**TEXTO DE LECTURA**
----------------------------------------
Si el ser humano alcanzara la inmortalidad, no querría salir de casa, porque entonces no estaría poniendo en peligro su vida, pondría en peligro la eternidad. Recuerdo esta paradoja que planteó Yuval Noah Harari, por la que uno prefiere encerrarse para protegerse antes que arriesgarse a vivir. Nos encontramos al principio de una pandemia. La situación es grave. Llevamos siete semanas confinados, y ahora viene lo más difícil. Como en aquellos juegos del recreo, casa significa refugio. Aquí estamos a salvo. Podemos controlar el reducido entorno en el que nos movemos, pero no lo que sucede más allá. Eso asusta. Cada uno es consciente de las medidas que toma, pero ignora qué hacen los demás.
----------------------------------------
**DATOS SIN PROCESAR**
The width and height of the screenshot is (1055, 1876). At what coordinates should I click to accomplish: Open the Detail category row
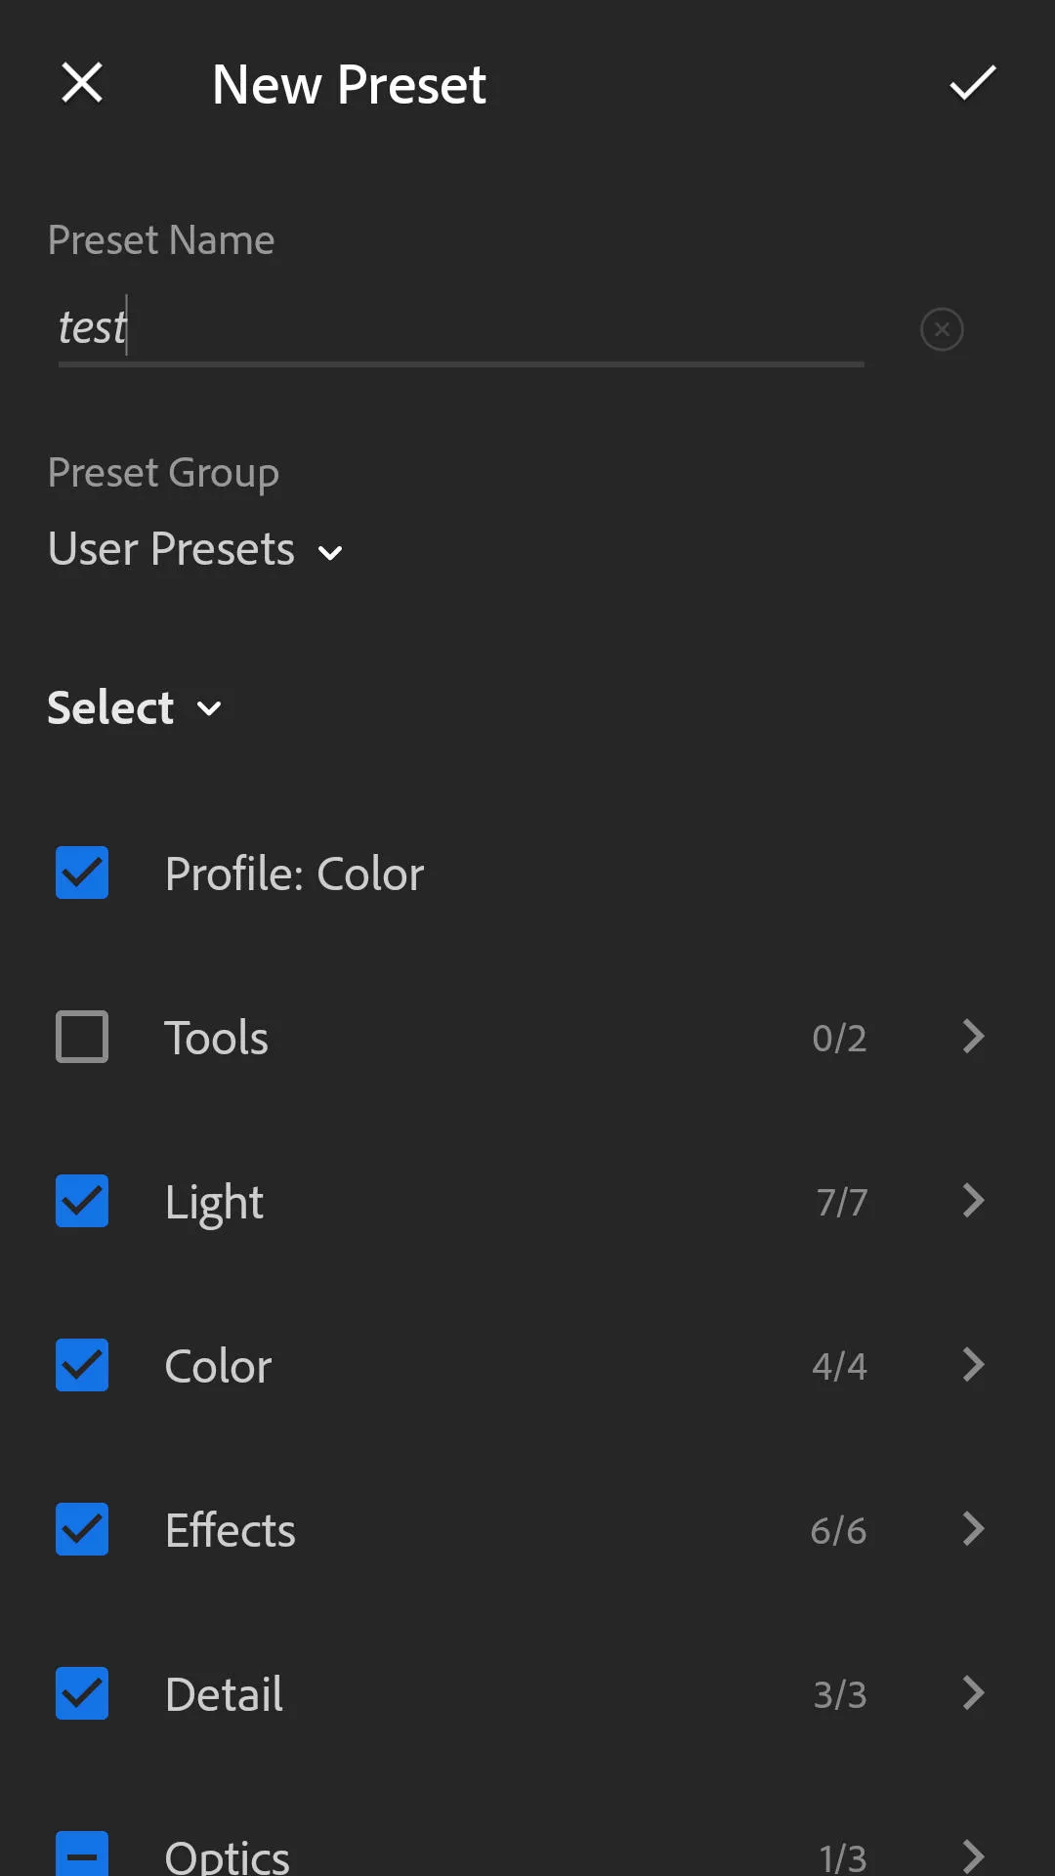[528, 1693]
----------------------------------------
**EJERCICIO**
Según el texto de lectura, ¿cuántas semanas llevan confinados?

**RESPUESTA**
Siete semanas.